The beef was excellent, and it was a struggle to finish it all, after all that we had already consumed with the starters.

In Summary

I have to concur ... when you visit Bogota, this is a "can't miss" experience.  Our experience lasted nearly four hours. 

Andrés Carne de Res is not just about the food -- although that's reason enough to go.  It's also about the atmosphere and sharing an experience that is as enjoyed by locals as it is by visitors to the city.

Sunday, August 1, 2010

Random Observations About Cartagena

(Rafael Núñez International Airport - Cartagena) -- A few random observations from my four days in this Colombian city:

Oddly, the worst time of day, weather-wise, seems to be 8-10 am.  The sun is intense, and the humidity matches. Bad combination.  The situation improves in the afternoons, when you get some cloud cover and/or rain.  That said, we saw showers in the morning yesterday ...

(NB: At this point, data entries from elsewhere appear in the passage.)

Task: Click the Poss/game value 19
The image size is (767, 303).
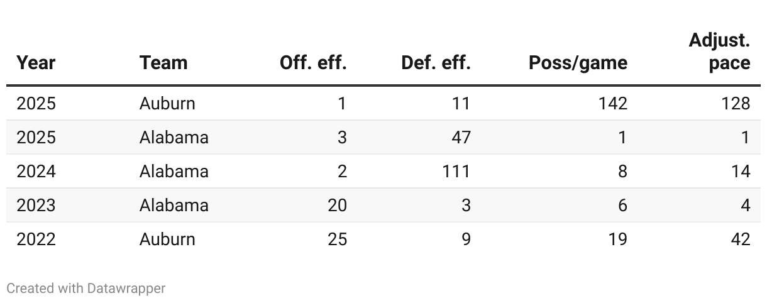Action: coord(618,239)
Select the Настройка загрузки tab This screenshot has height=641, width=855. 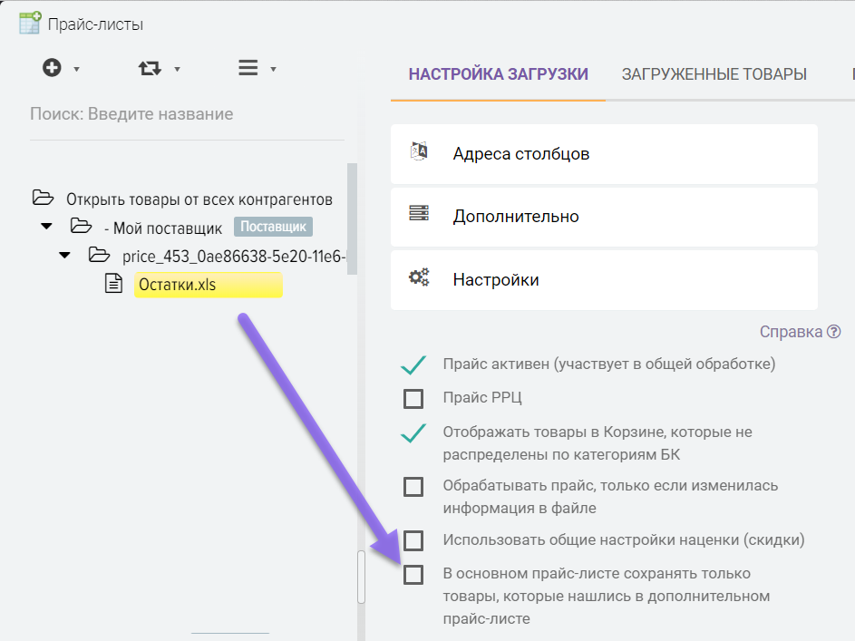(x=498, y=74)
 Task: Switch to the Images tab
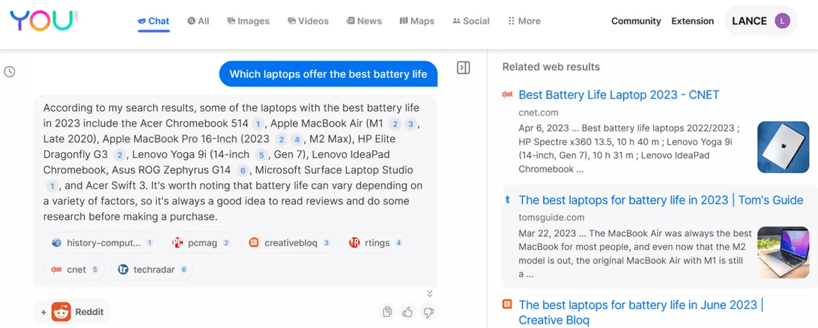[248, 21]
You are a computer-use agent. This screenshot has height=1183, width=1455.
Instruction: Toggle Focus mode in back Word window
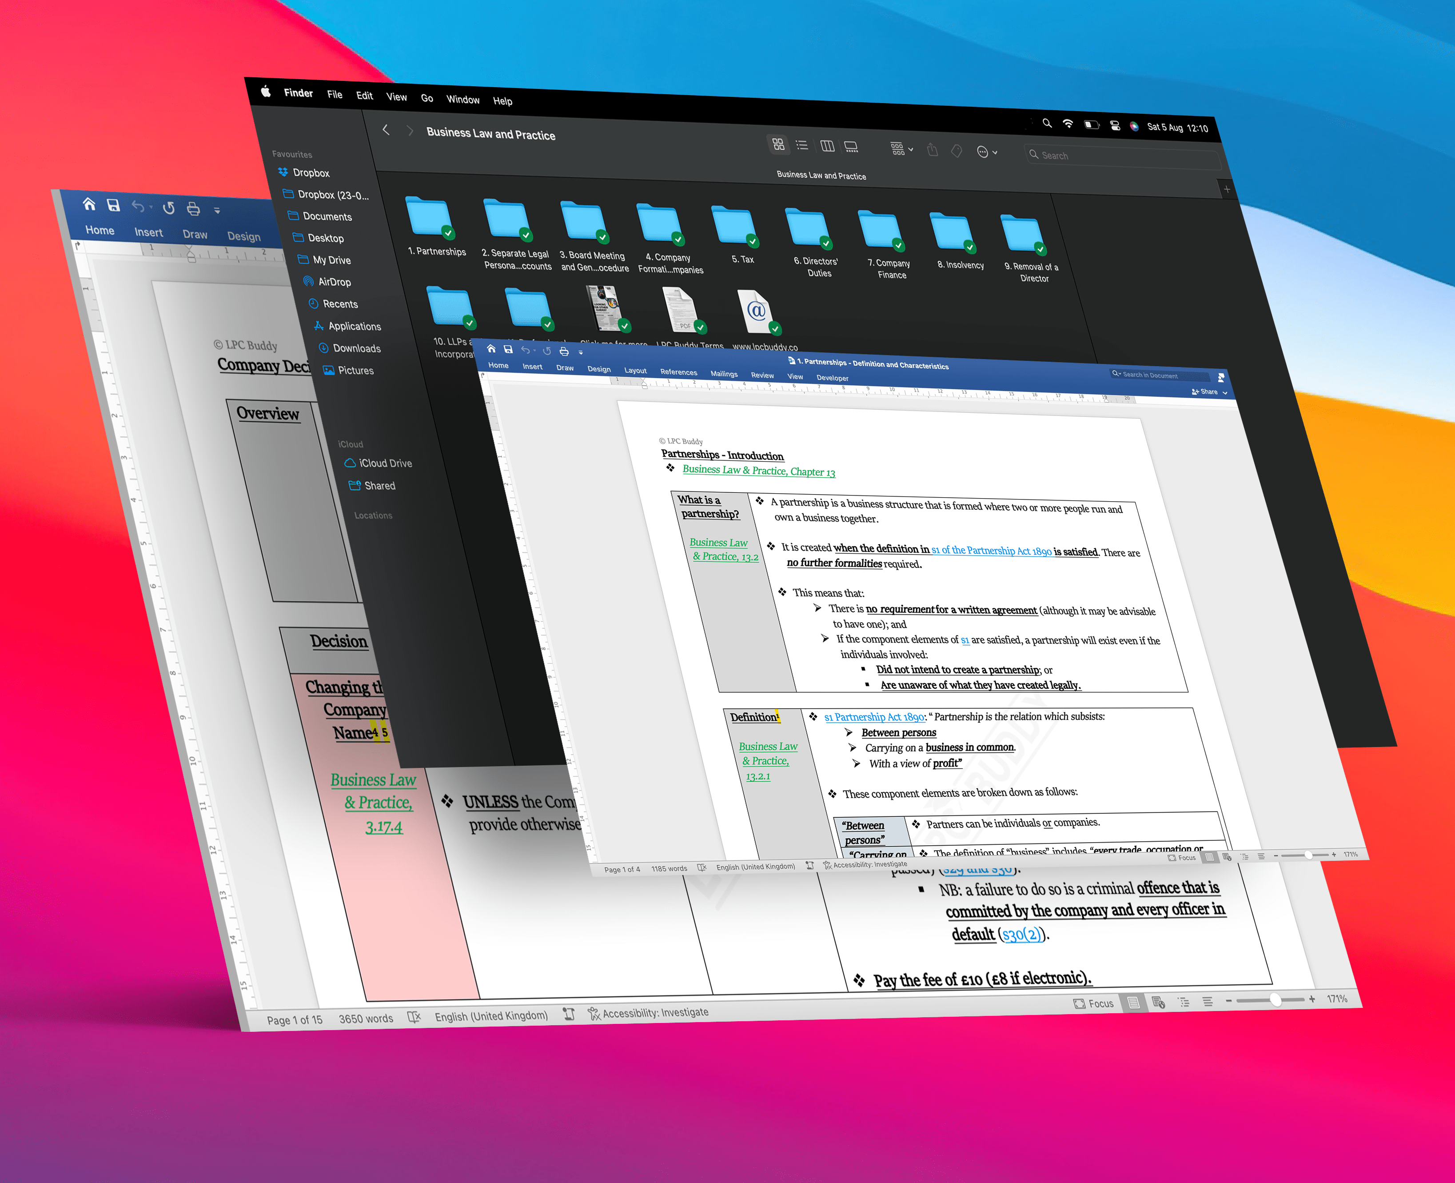point(1093,1003)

For a country with some of the unfortunate history it's had in recent decades, I was pleasantly surprised at the friendliness experienced among police, military, immigration and customs officials I've encountered.  Oh, and if you ask nicely, the military guys will even pose for pictures with you ...

Still, in an interesting contrast with Mexico, I see relatively little security as you go about your everyday business.  Every Mexican business has security guards that treat you like you're a criminal, and search any type of bag you're carrying.  Here, it's a much more relaxed atmosphere ...

Cartagena is crawling with tourists.  Unfortunately, that leads to an insane number of street vendors, hawking all kinds of merchandise.  They often start speaking to you in English, assuming you're a tourist.  Don't encourage them!  They're like those awful time-share resort salesmen -- they won't leave you alone.

On a similar note, you won't be able to enjoy the beach here in peace.  The vendors will harass you too much.  A popular thing to do is to take a day trip to Playa Blanca, but beware -- the vendors flock there along with you, and will bother you until you leave.  And when the boats leave in the late afternoon, so do they ...

Finding free Wi-Fi is a bit harder here.  If your hotel doesn't have it, then you've got your work cut our for you.  That said, the Juan Valdez Cafe offers 30 minutes off free Wi-Fi per purchase, and the McDonalds in Boca Grande also offers free service (albeit very slow ....).  The Hard Rock Cafe has it too, but the prices are sky high just to dine or drink there.  A number of other restaurants do offer service.

And yes, there's free Wi-Fi where I am right now -- at the airport.